Whenever I’m faced with a difficult conversation about an emotionally charged issue, I always ask myself, “How can I listen in a way that is open to really taking in what the other person shares? How do I not immediately get caught in needing to prove that I’m right? What I can get curious about so that I can understand the other person more deeply?” and “How can I empathize with their pain and narrative while without compromising the integrity of my own pain and experience?”
This is the challenge of active listening—to get your ego to step aside so we can deeply understand another’s experience. It can be especially challenging if we are uncertain whether they, in turn, will be able to understand our pain, we hear the faintest prelude to a character attack, or if we start to feel defensive or doubtful about our own stance.
Active listening is different than simply hearing. You can hear words that come out of a person’s mouth. But taking them in, reflecting on them, letting them penetrate your heart is an entirely different experience.
That’s why active listening requires trust and respect. The listener must trust that the speaker will express themselves in a respectful, non-attacking way. The speaker must speak respectfully, and trust that the listener is truly interested in taking in what is shared.

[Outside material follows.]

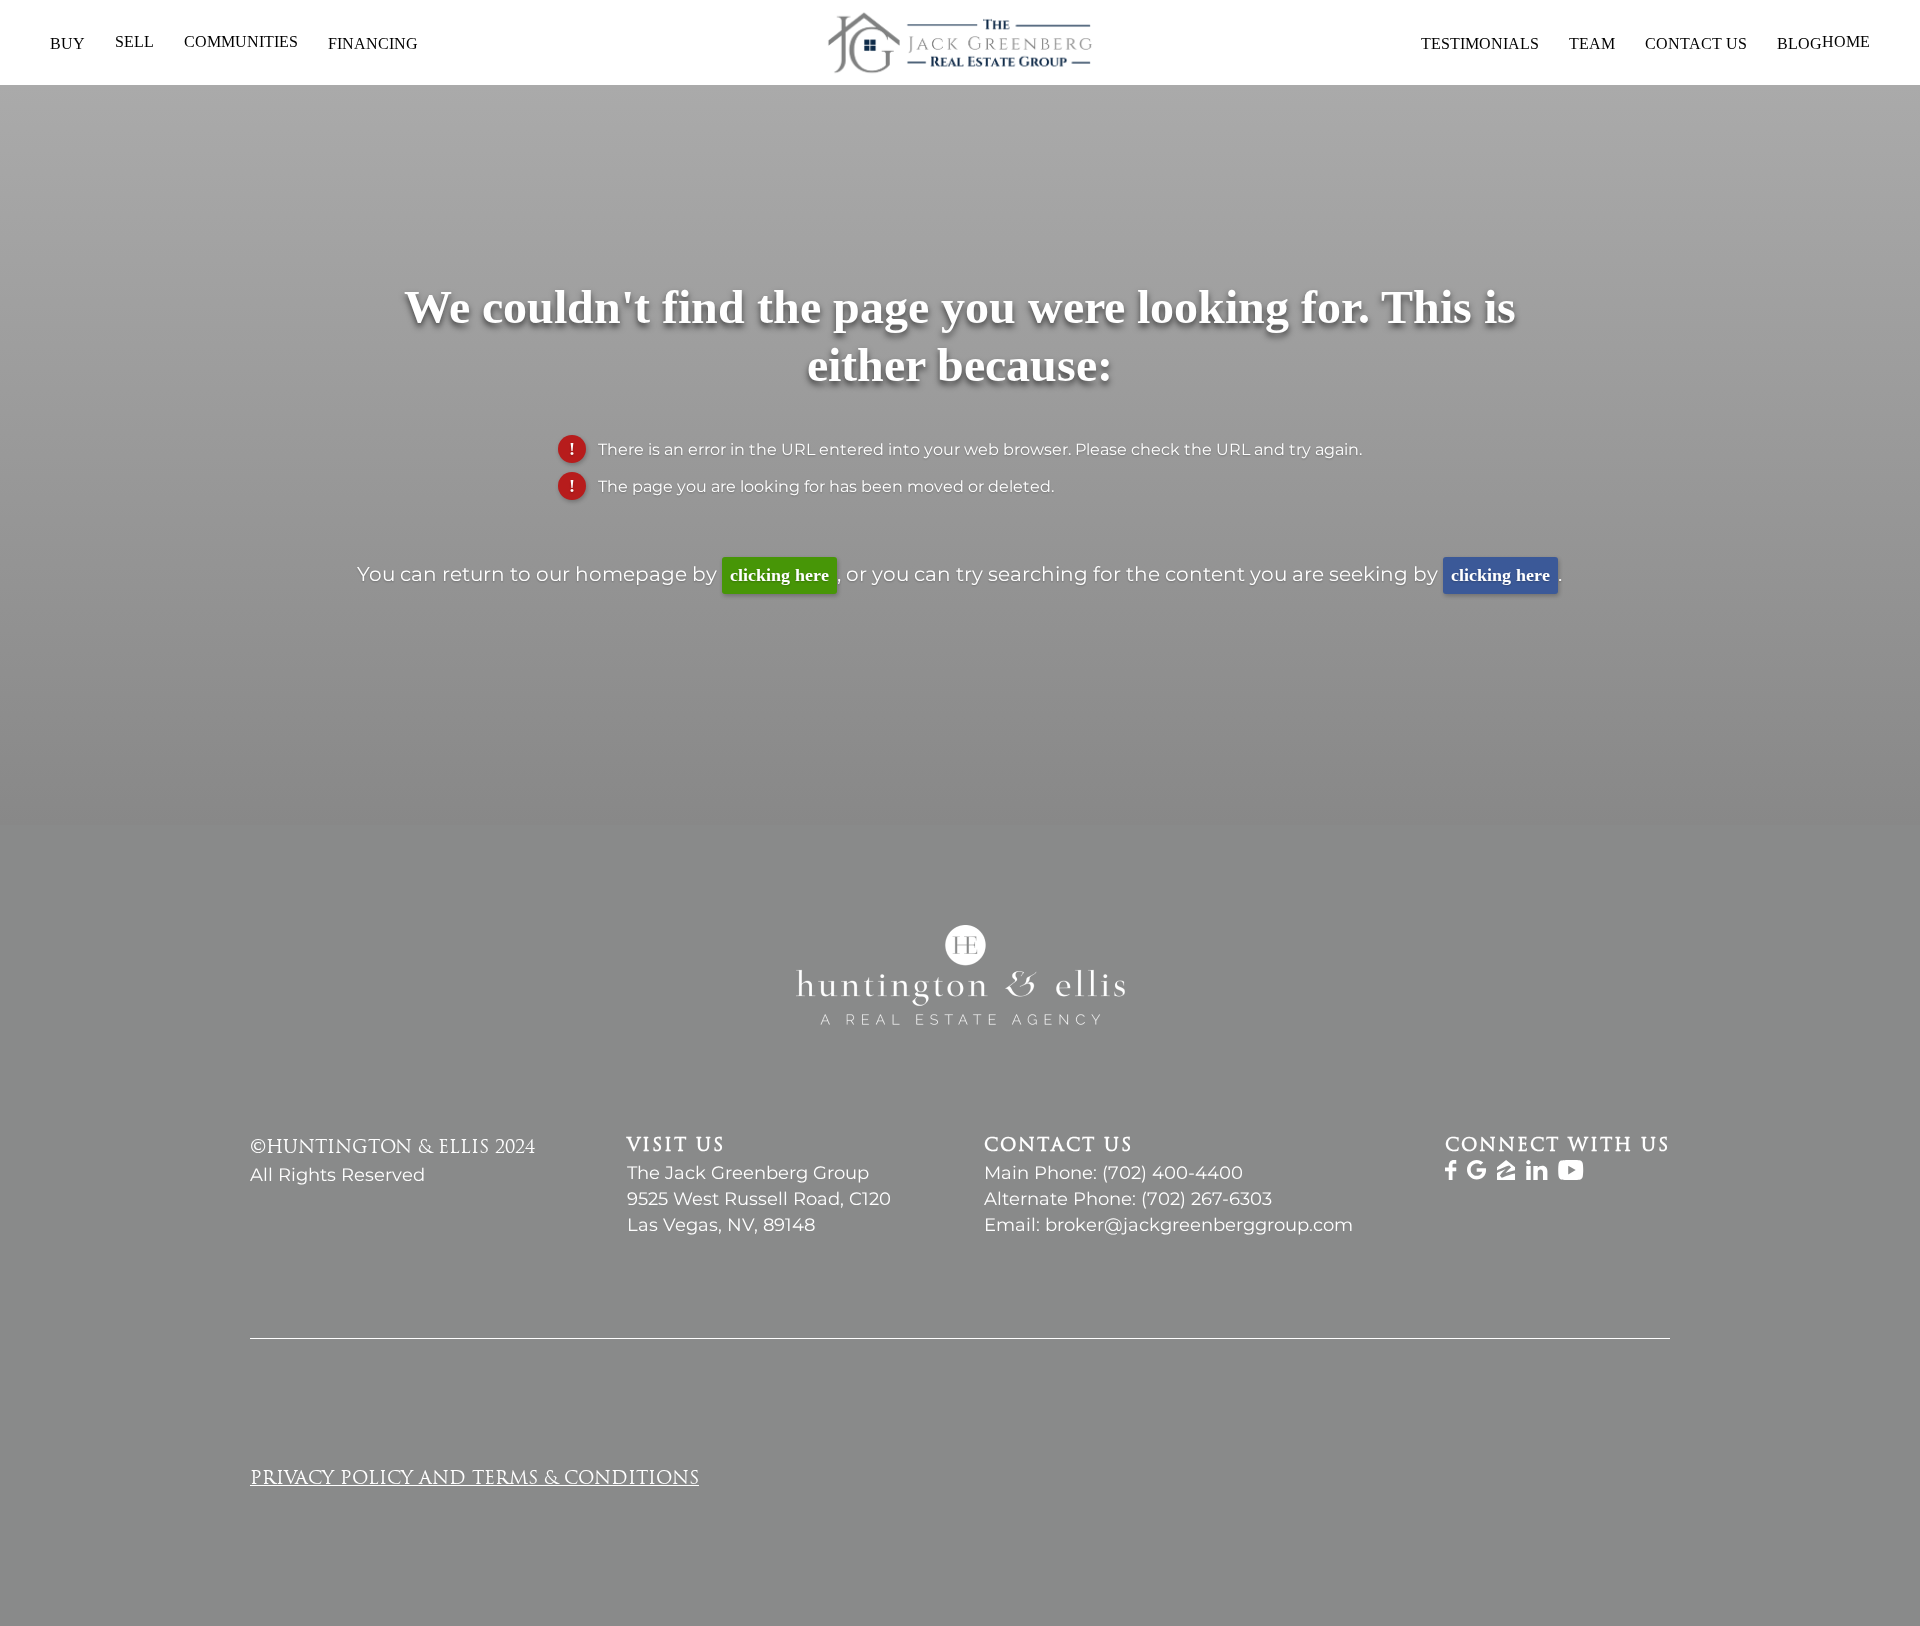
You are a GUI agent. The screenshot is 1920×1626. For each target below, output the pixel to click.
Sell (134, 41)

The unspoken agreement is both the active listener and speaker must be mutually invested in understanding each other and coming to a positive resolution. If one party doesn’t care, or intent on blaming, such listening will be impossible.
The basic goal of active listening is to help you step into the shoes of the speaker so you can get a felt sense of their experience, and reflect back what you’ve heard until they feel understood. Only then can you step back into your own experience.